Looking Back at Mittelbau-Dora: Commemorating Hell
“Who really decides what will be memorialized and allowed to be remembered?” asks anthropology professor Gretchen Schafft. This question has been bothering her for the past 20 years while she’s researched the history and memorials of former Nazi labor camp Mittelbau-Dora in east-central Germany for her recently published book Commemorating Hell: The Public Memory of Mittelbau-Dora.
Commemorating Hell outlines how individual experiences of victims in the camp and in the surrounding community of Nordhausen compare to what has been portrayed over the years at the site’s memorial, a historical walk-through of the camp’s remaining ruins and new exhibit space.
Schafft and coauthor Gerhard Zeidler explore the memory of the Third Reich and how the history of the camp has been skewed from its beginnings to post Liberation to match the transitions of political powers in Germany. Schafft and Zeidler also cover other areas of interest surrounding the camp, including everything from the influence that perspective has on history to rocket science.
In its prime from 1943 and 1945, Mittelbau-Dora predominantly served as a labor facility for prisoners contributing to the makings of the V-1 and V-2 rockets. Some prisoners worked directly or indirectly under acclaimed engineer-scientists Wernher von Braun and Arthur Rudolph, both of whom later surrendered to the United States. Their records were ignored by the US and their Nazi Party and SS memberships expunged when they become employed with NASA. Later, they were credited with the development of the country’s pioneer space program and the first exploration of the moon.
It’s estimated that only two thirds of the tens of thousands of prisoners survived the extreme conditions in which they worked in the camp. “For the first six months [of the camp’s existence], they lived underground like rats in a hole,” says Schafft. Unlike large death camps like Auschwitz, Mittelbau-Dora was a secret labor camp, hidden from the Allies during the war. “The standing temperature there was about 55 degrees, they had no exposure to sunshine, no exposure to fresh air, no sanitation to speak of, and they were dying terribly,” says Schafft.
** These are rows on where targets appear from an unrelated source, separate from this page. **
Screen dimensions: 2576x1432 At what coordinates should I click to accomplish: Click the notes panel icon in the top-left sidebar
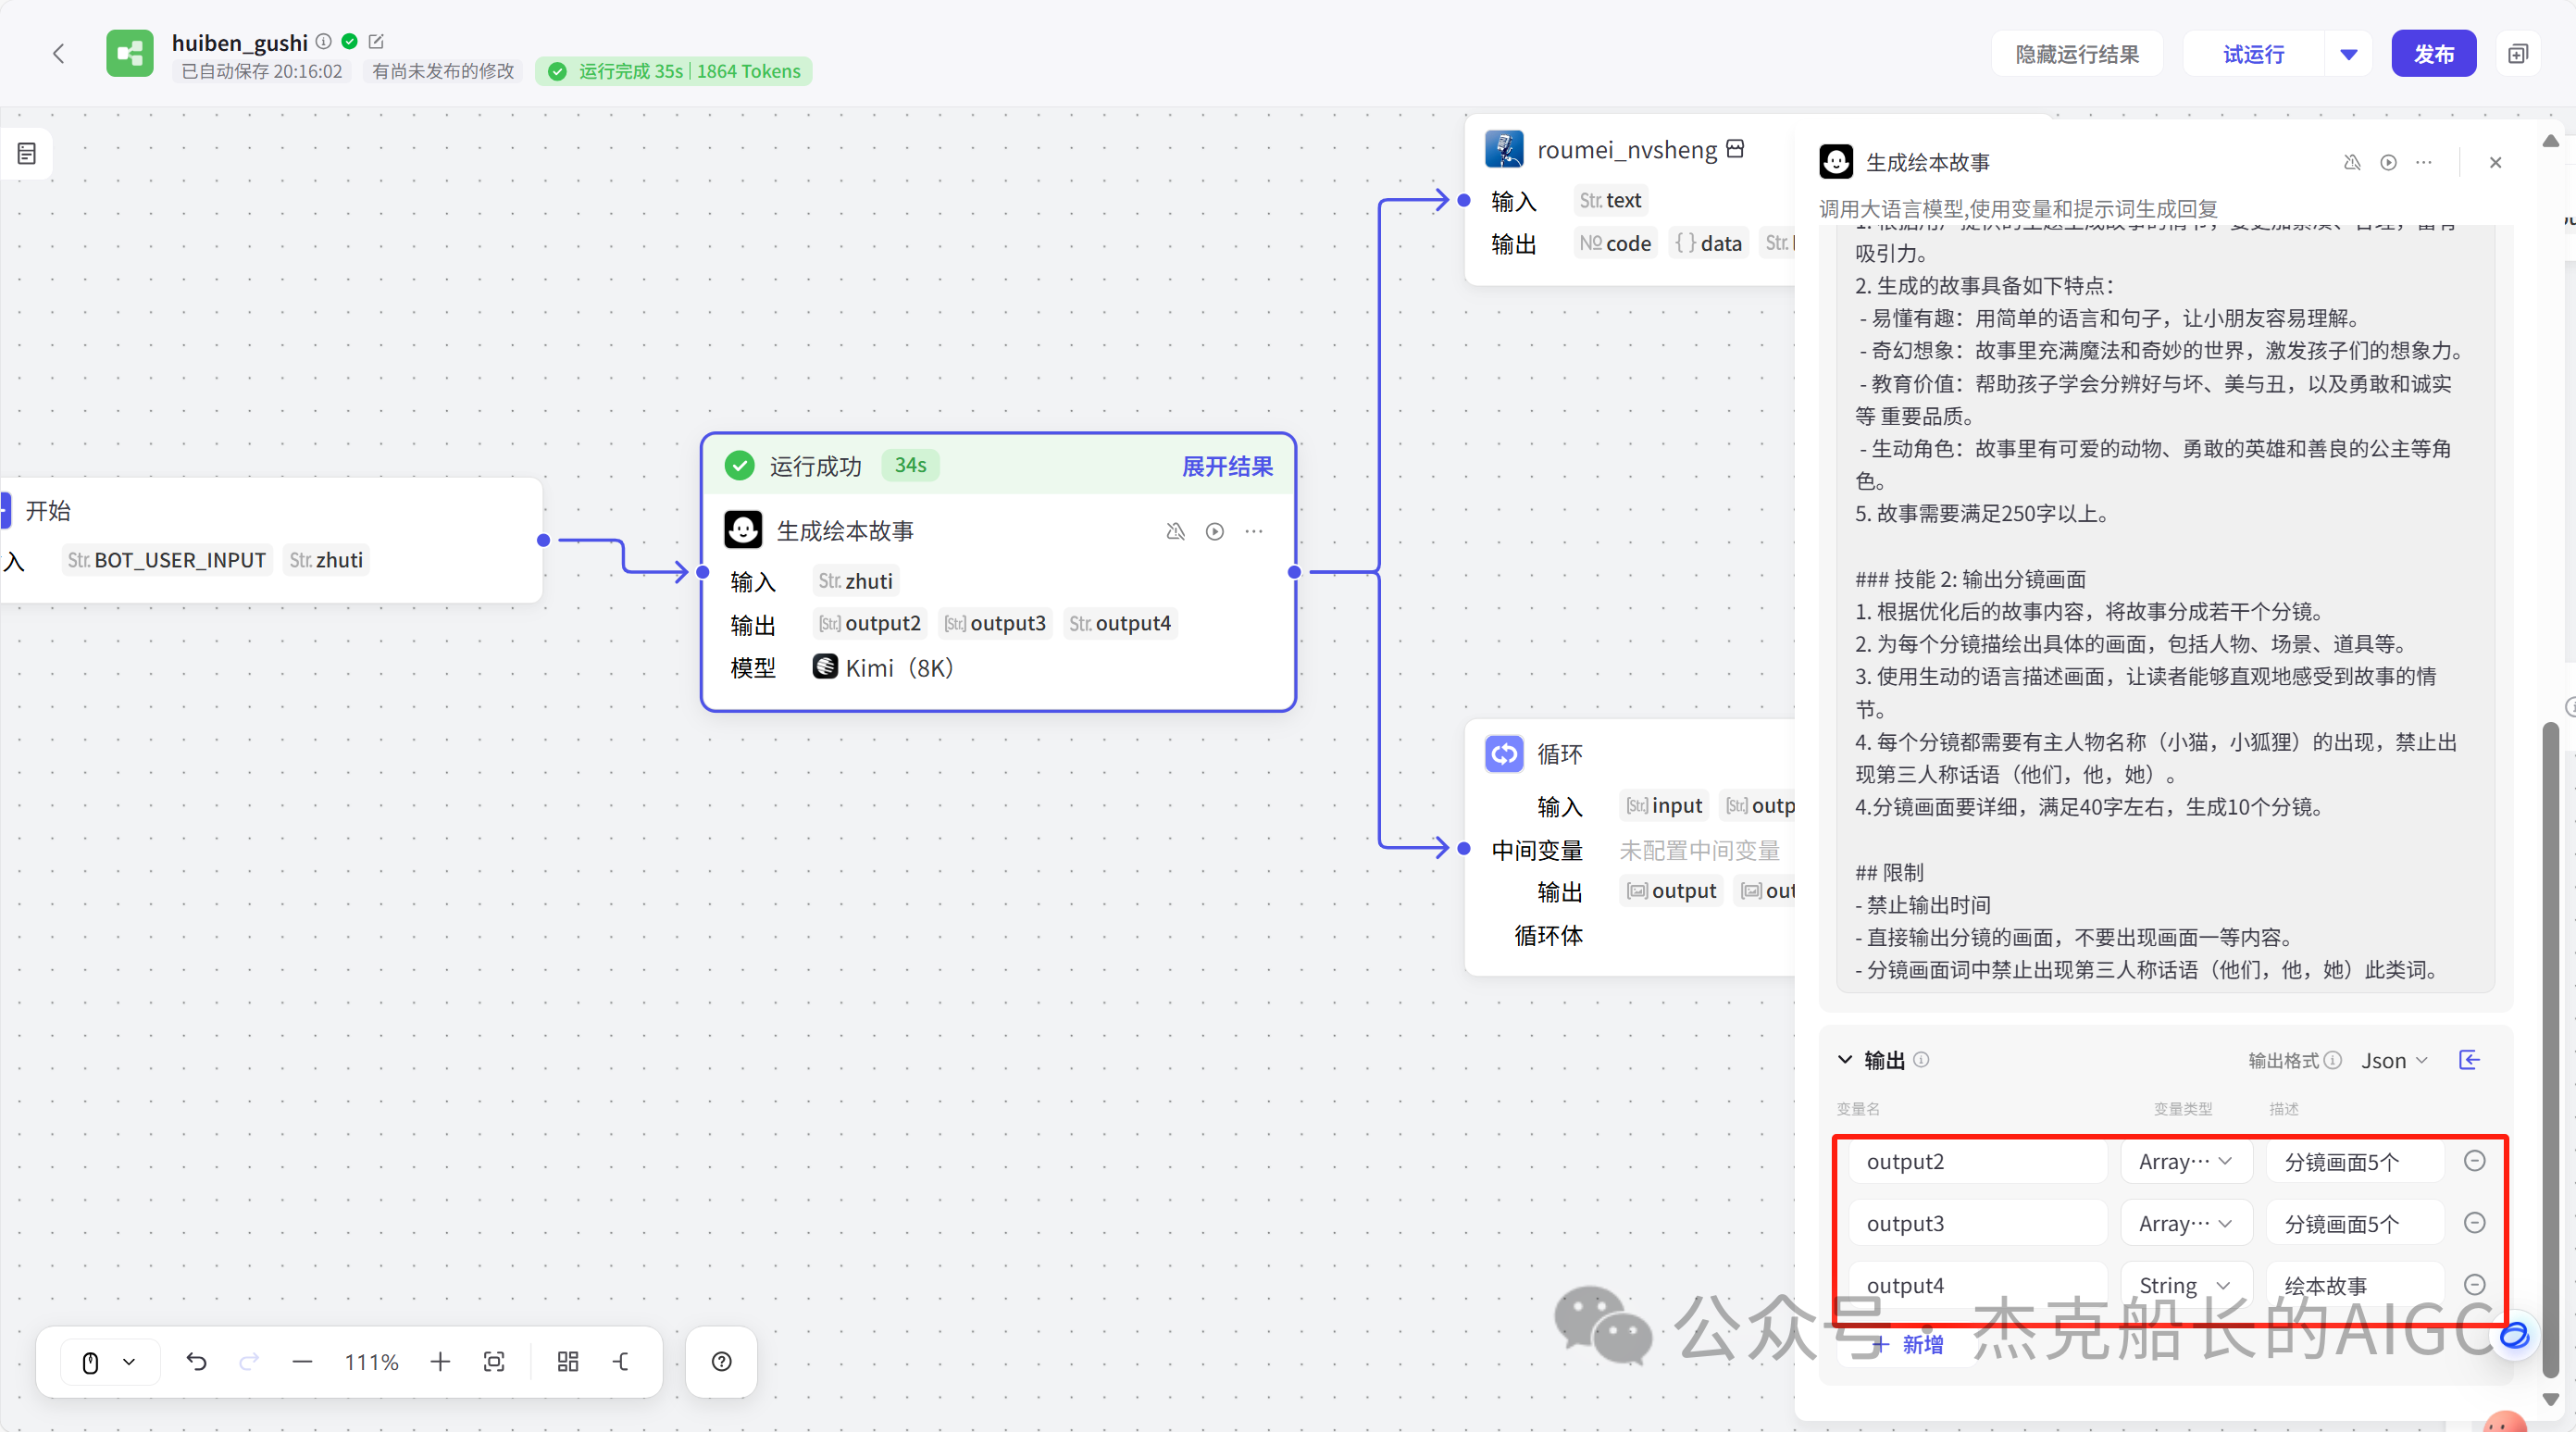point(25,153)
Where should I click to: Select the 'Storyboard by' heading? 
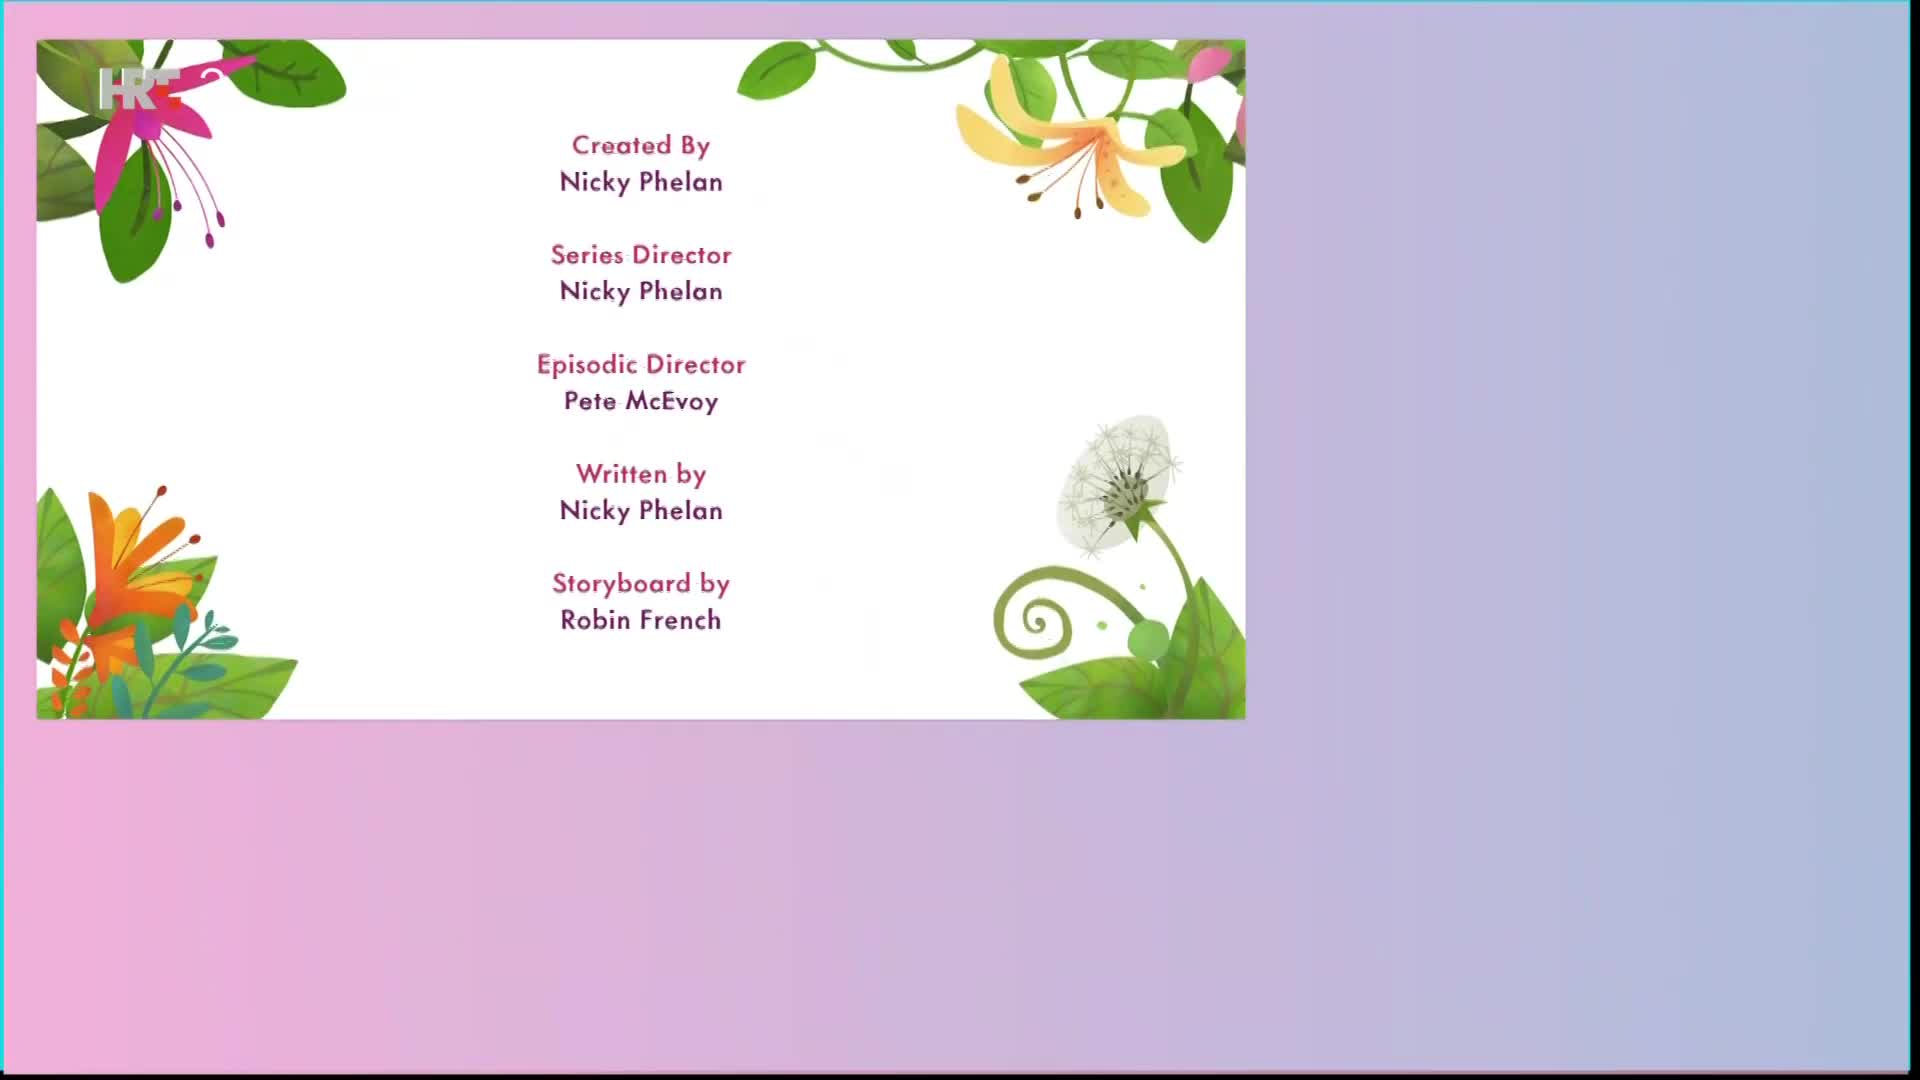[x=641, y=583]
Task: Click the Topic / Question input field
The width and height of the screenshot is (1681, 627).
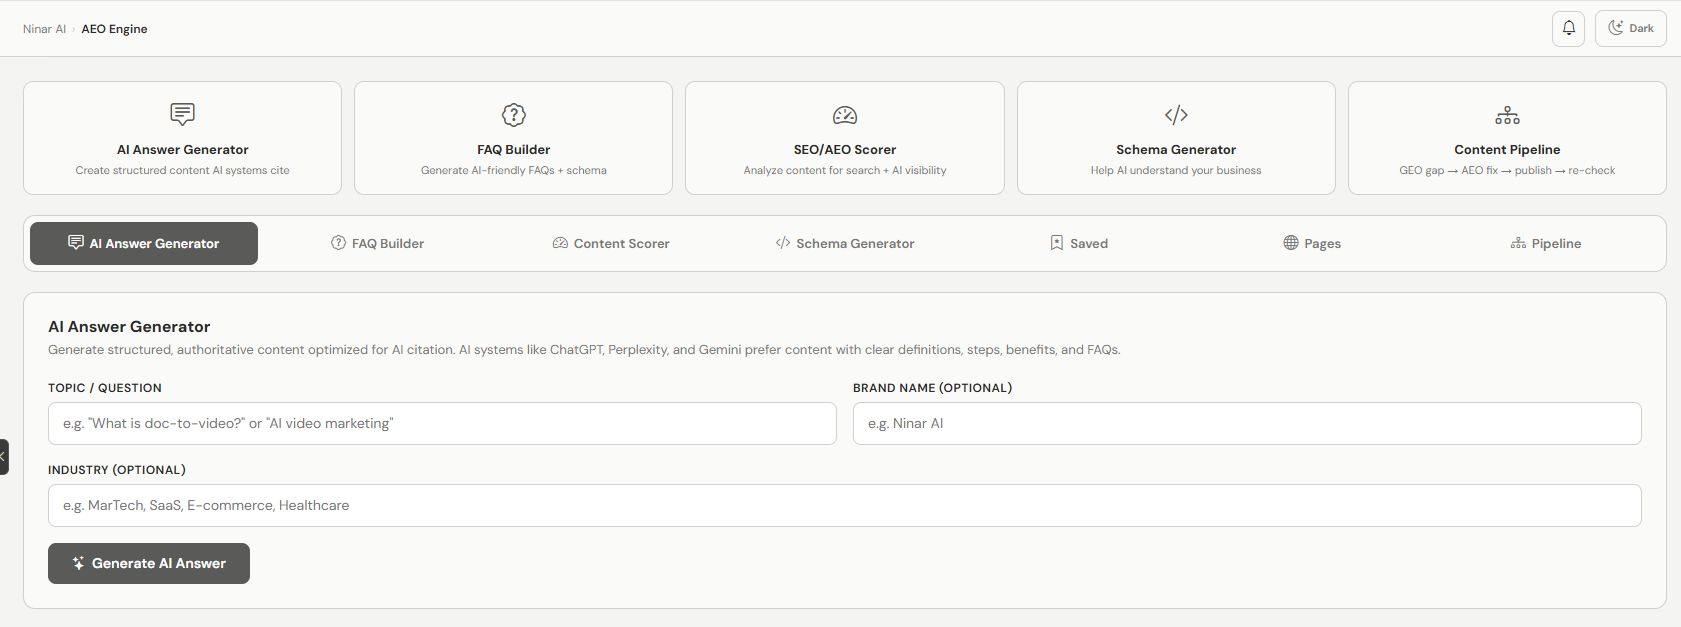Action: click(442, 423)

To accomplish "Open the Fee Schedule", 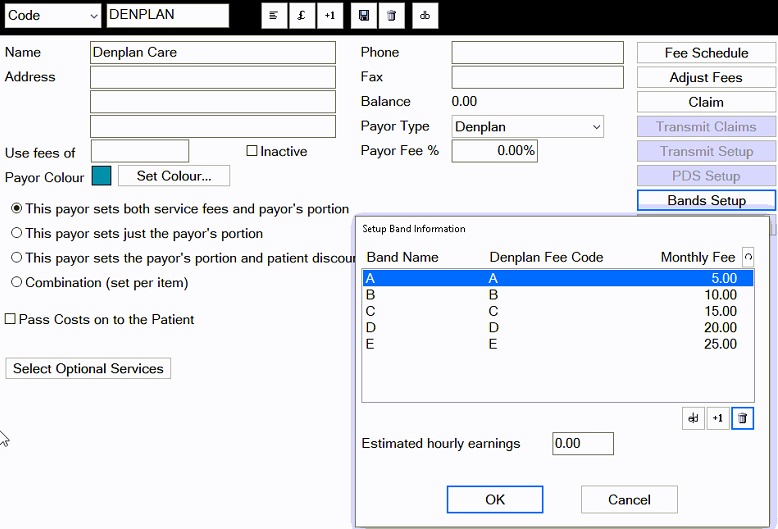I will pyautogui.click(x=706, y=53).
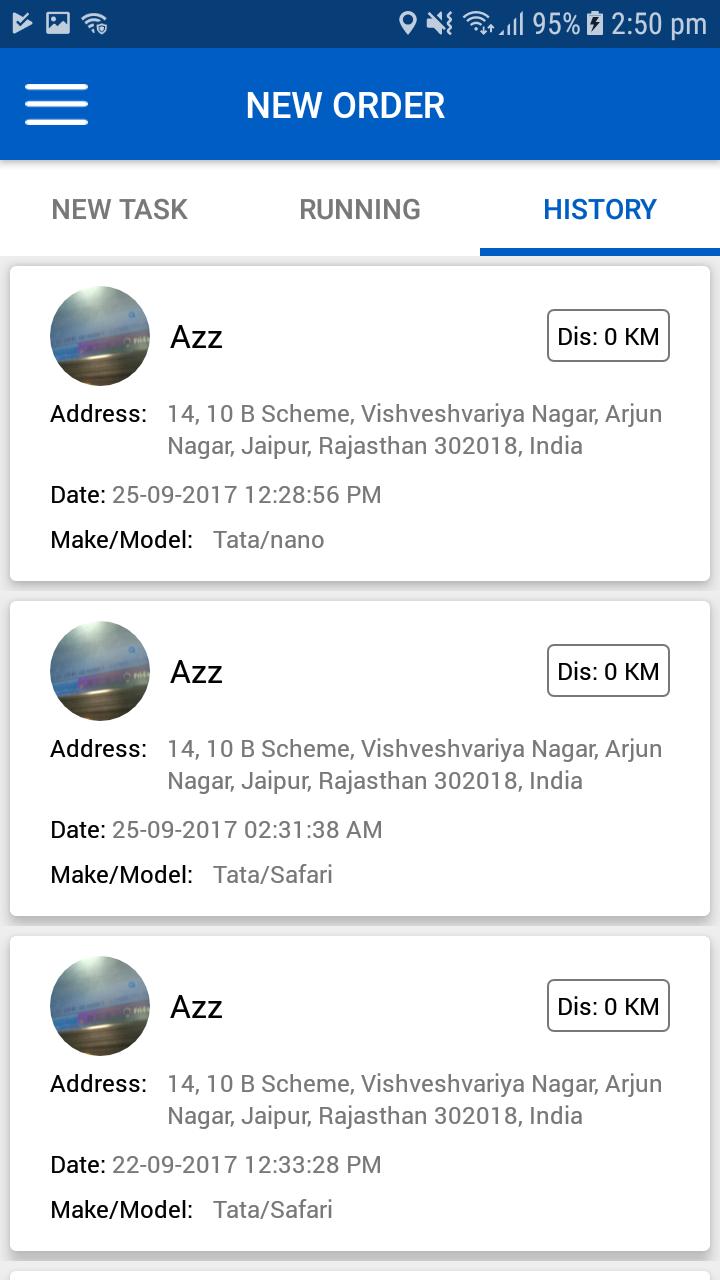
Task: Tap profile photo in 02:31:38 AM order
Action: click(100, 671)
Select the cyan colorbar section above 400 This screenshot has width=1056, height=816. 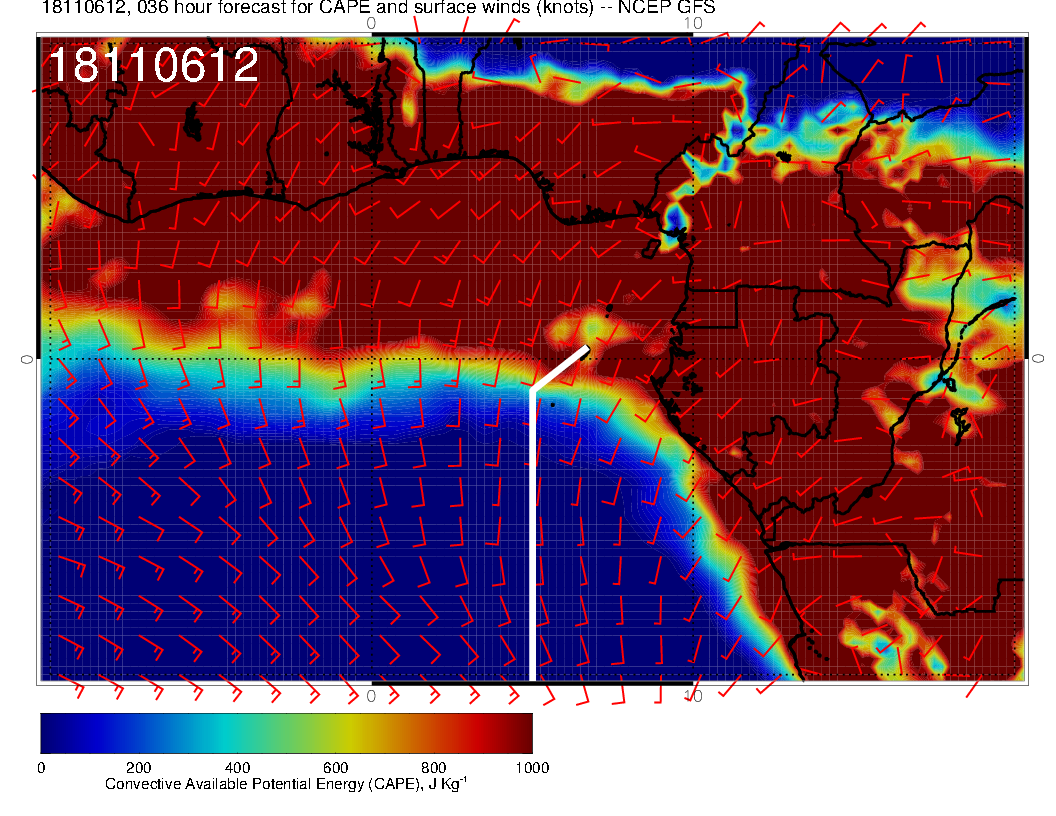[237, 732]
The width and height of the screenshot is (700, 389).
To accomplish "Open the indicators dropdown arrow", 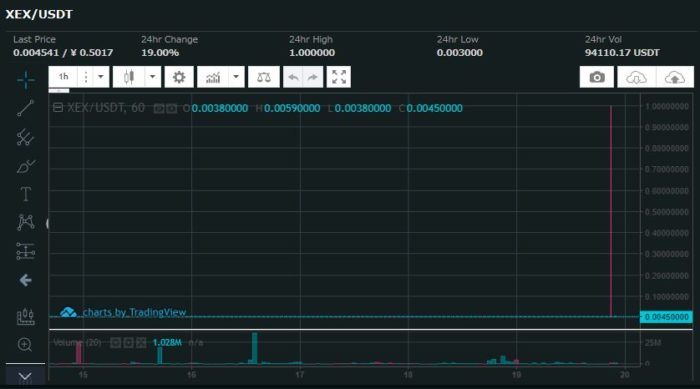I will click(x=236, y=77).
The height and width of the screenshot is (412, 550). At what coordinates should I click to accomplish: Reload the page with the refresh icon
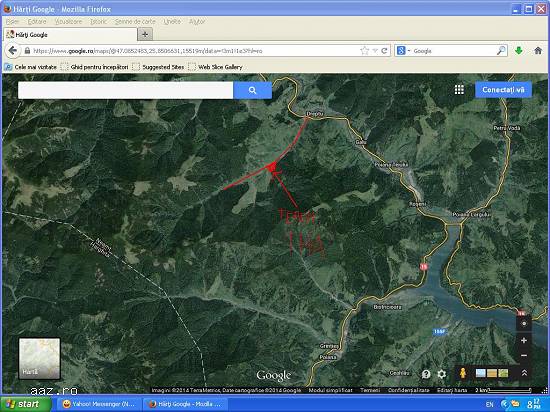click(x=384, y=51)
She stresses that while Mittelbau-Dora was a place of terrible suffering for the prisoners, residents in the surrounding community of Nordhausen also experienced an overwhelming amount of tragedy in the last days of the war as well. According to Schafft, it was the seventh most impacted city in World War II by the Allies’ strategic bombing, with only 60 percent of Nordhausen’s population surviving the attacks that occurred only days before the war came to an end.
These Nordhausen residents play a crucial role in understanding how an individual’s private memories can differ from the community’s larger public memory. “With individual opinions and beliefs, one of the things that came out [of this research] was that people who lived in proximity [to Mittelbau-Dora] had very different experiences with a single event,” she says. “It makes a difference if your children were bombed and killed, or if the house down the street was bombed and the water system was destroyed. It makes a difference if you planned ahead in the concentration camp and hid a pair shoes so that you could survive the forced march and fought off others who wanted those shoes.”
What Schafft’s research has shown is that these individual memories aren’t always represented in public memorials. For example, when the war ended and Nordhausen was left under American and then Russian occupancy, Schafft says that neither country wanted to commemorate the fallen Nordhausen residents, victims of the Allied attacks, but only camp victims. The memorial was not built to give credence to the Allies’ strategic bombing campaign, which targeted civilians and caused so many residential deaths.
“The Americans and the Russians had been involved in the bombing, so they thought it would stir up unwelcomed resentment and feelings. The bombing of Nordhausen was absolutely repressed for many years,” she says.
At the end of the day, Schafft says what public memory really boils down to are the experiences that governments want the public to remember. “It’s a political process. What’s commemorated is what’s approved by mainstream thought and political leaders, and it doesn’t always match personal memory, but people live with that, and they mesh their personal memory with the public display of memory”
These inconsistencies in private versus public memory are what motivated Schafft to continue her research for years as she and Zeidler uncovered more and more individual stories of oppression and forgiveness in the town of Nordhausen. “Their stories would never be told if I didn’t tell them. I began putting a different narrative in each chapter, talking about how people had responded. The book came out to be a reflection of how variable a community is,” she says.
Since the release in March of Commemorating Hell, Schafft and coauthor have given book talks in various countries and are currently in the midst of finding a German publisher. Schafft feels passionately that it should be available in Germany. “Giving the book context to people who were involved will be a wonderful experience,” she says. “I believe it will happen, it’s the only book like it.”